The show was canceled in May, with Warner Bros. having no luck in finding a new home, at least not until everyone decided to check it out upon its Netflix debut. I’ve written before about the peril of Netflix finding some of its biggest successes via third-party content and “was only a hit when it came to Netflix” television shows and movies. Producers, networks and studios can’t exactly use the “nobody watched this show until it came to Netflix” phenomenon (see also: Lifetime’s You, Fox’s Lucifer and YouTube’s Cobra Kai) as a regular financial strategy. Likewise, it’s great when some underseen studio programmer (like, say, Walk of Shame, Homefront, Patriot’s Day or The Losers) becomes momentarily huge on Netflix, but that’s not good for the studios that already took the loss on the film’s theatrical release.

Moreover, it’s not going to help Netflix when everyone gets their own first-party streaming platform.

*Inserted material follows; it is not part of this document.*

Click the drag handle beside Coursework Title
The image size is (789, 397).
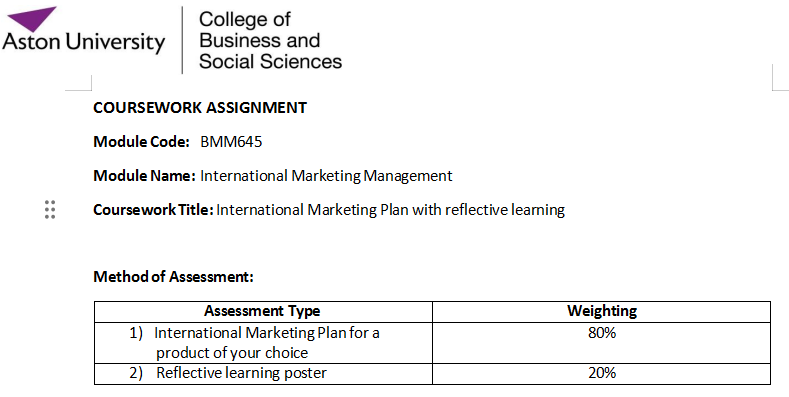pyautogui.click(x=50, y=209)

Yes, that’s why Netflix paid big bucks for the first pay-tv window for Sony’s 2022-and-beyond theatrical slate. That being said, success is success, and Manifest pulled in (so says Nielsen) billions upon billions of “minutes viewed” since it launched on the streaming service. It made sense for Netflix to pony up for what they are advertising as a 20-episode “final season” for two reasons.

First, I’m guessing they’ll break it down into two ten-episode “seasons” as they have done with Lucifer’s sixth and final run. Second, most importantly, in terms of Manifest maintaining its value as a popular sci-fi show now associated with Netflix, this final season gives the show closure. Season three absolutely ended on a cliffhanger. As such, obviously, the viewers who tuned into the show either on NBC or on Netflix were left hanging and thus left with an incomplete story.

That’s not unusual for network or cable television. Even Netflix isn’t above canceling a show (like Teenage Bounty Hunters) which ends its “final” season on a cliffhanger. But Manifest, which stars It stars Melissa Roxburgh, Josh Dallas and Athena Karkanis, is popular and currently an incomplete story. Both in terms of the folks who will check out the final 20 episodes right when they air and those viewers who will “discover” the show in the future, this “final season” will allow the show to be a complete narrative with a beginning, middle and end. There’s really no downside here, at least not in the short-term.

Even if Netflix has mostly gotten out of the “save our TV show” business, the sheer size of the viewership offered up by Manifest was impossible to resist. That’s especially true when giving the show a proper ending would allow it to potentially become a perennial fantasy favorite like Lost, The X-Files or Buffy the Vampire Slayer. It doesn’t mean that Netflix is back to being your television savior (sorry, Earpers). In this case an accidental smash with an incomplete narrative has led Manifest to join the likes of Lucifer and Cobra Kai, the latter of which was just renewed for a fifth season.